2nd Class Petty Officer Chelsea Mandello says her time in the U.S. Navy opened her eyes and changed her life forever.
“Before the military, I only knew my own perspective. I only knew my own experiences of being an American, of being a college student, of being someone from the Midwest. And after joining the military I was able to see so many other cultures and see how so many other people around the world live.”
Mandello comes from a military family. Her mother served in the Air Force where both of her brothers currently serve.
“I always wanted to have those sea stories of my own.”
So, when Mandello graduated from Ball State University with a degree in journalism, she decided the Navy was best for her because of its journalism program.
“My job was to travel the world and to tell the story from the perspective of the military.”
She went on missions with the U.S. Army and Marines. One mission Mandello will never forget took her to an orphanage in Malaysia.
“We arrived at this orphanage and these were children who had been from villages that had gone through very difficult times. So, some of these children were missing limbs. Some of them had been badly scarred from burns, but when these service members exited the bus, all of these children, all they cared about was just playing and was just showing these service members their pets and was just having fun and wanted them to sit down and color with them. It was just an amazing, amazing opportunity to see these children who, you know, in any other circumstances they wouldn’t be as happy and as joyful as they were, and yet all they cared about was just showing everything they had.
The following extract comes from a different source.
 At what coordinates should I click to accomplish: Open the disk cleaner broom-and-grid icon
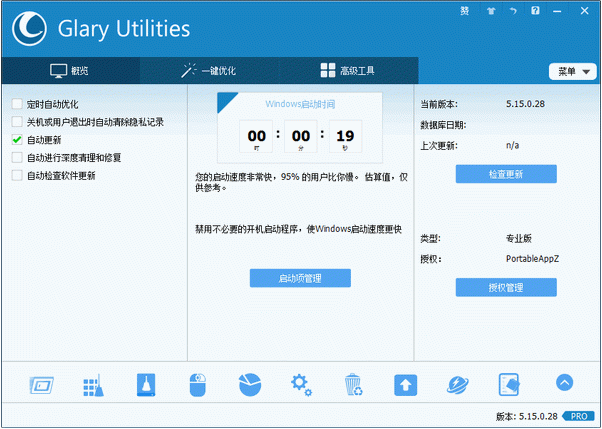click(x=93, y=384)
I mean, it was amazing.”
Mandello experienced the wonderment of children, to battling the crime of piracy in the Mediterranean. She was at sea during sequestration, a time of slashed military budgets.
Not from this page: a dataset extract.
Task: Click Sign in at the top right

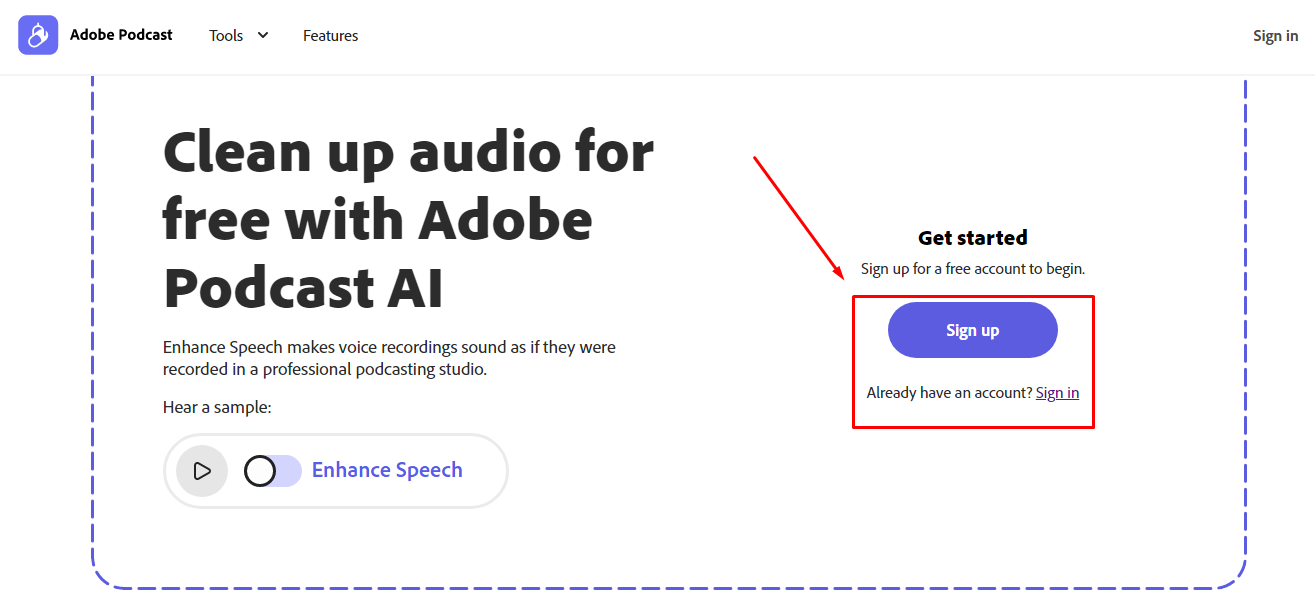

“During this time, a lot of deployments were extended from six months to 12 months and that alone decreased morale immensely. This was also a time where postal operations shipping care packages became very relied upon, and it also took quite a lot more time.”
While at sea in 2013, Mandello and her crew members learned a shipment was on the way, a big morale booster. The crew hadn’t received mail from home in three months.
“I got this big box from my mom and I was so excited because I knew everything in that box was something from home, was something she had packed, and I was very excited to get it. So, I rushed it up to my office. I tore it open, but I was disappointed because everything in it had gone bad. Things had broken. Things had melted.”
Mandello realized she wasn’t the only service member this happened to. She also learned no service existed that could guarantee care packages be delivered in good condition to our service members around the world. For this 2nd class petty officer, that was not okay.
“After mustering my courage, I finally launched Troopster, Thanksgiving Day in 2015.”
Mandello calls Troopster the “Amazon of the military.”
“So, we have an online service where friends and families can go on. They can pick different items. If their son or daughter really loves a certain type of magazine and they don’t see it on the site, they can reach out to us and request that magazine and we will go out in the middle of the night and find that just so it could be a part of that care package.”
Mandello goes on to say, “We work very hard to make sure that these care packages are filed with items that will make the trip. We make sure that they’re filled with items that the service members need, filled with items that we know won’t break, won’t bust, won’t go bad, and even everyone who works at Troopster are prior veterans. So, we’re all service members who have been deployed who know what these active-duty service members are going through and it means a lot to us personally.”
Mandello says her nonprofit volunteers and workers also travel the country to help those who may not have support while serving.
“Troopster, even though we provide the service online, we are a 501(c)(3) nonprofit. So, we do work heavily with volunteers and we actually travel across the nation where we work with different businesses and local organizations to hold community-wide pack events. Those pack events, we work with sponsors to send anywhere between 500 – 2,000 care packages often to troops who don’t have that family support network.
“So, if anyone would ever like to work with us in that capacity, we are always more than welcome to talk with them and we love getting the opportunity to help. We work with the chaplains corps for the different military branches to help identify individuals who need that help, who need that extra morale boost.”
For Mandello, service is something she was meant to do.
“I love my job and I loved the experience of getting to serve my country and now, the way I see it, I’m still serving my country but in a new way.”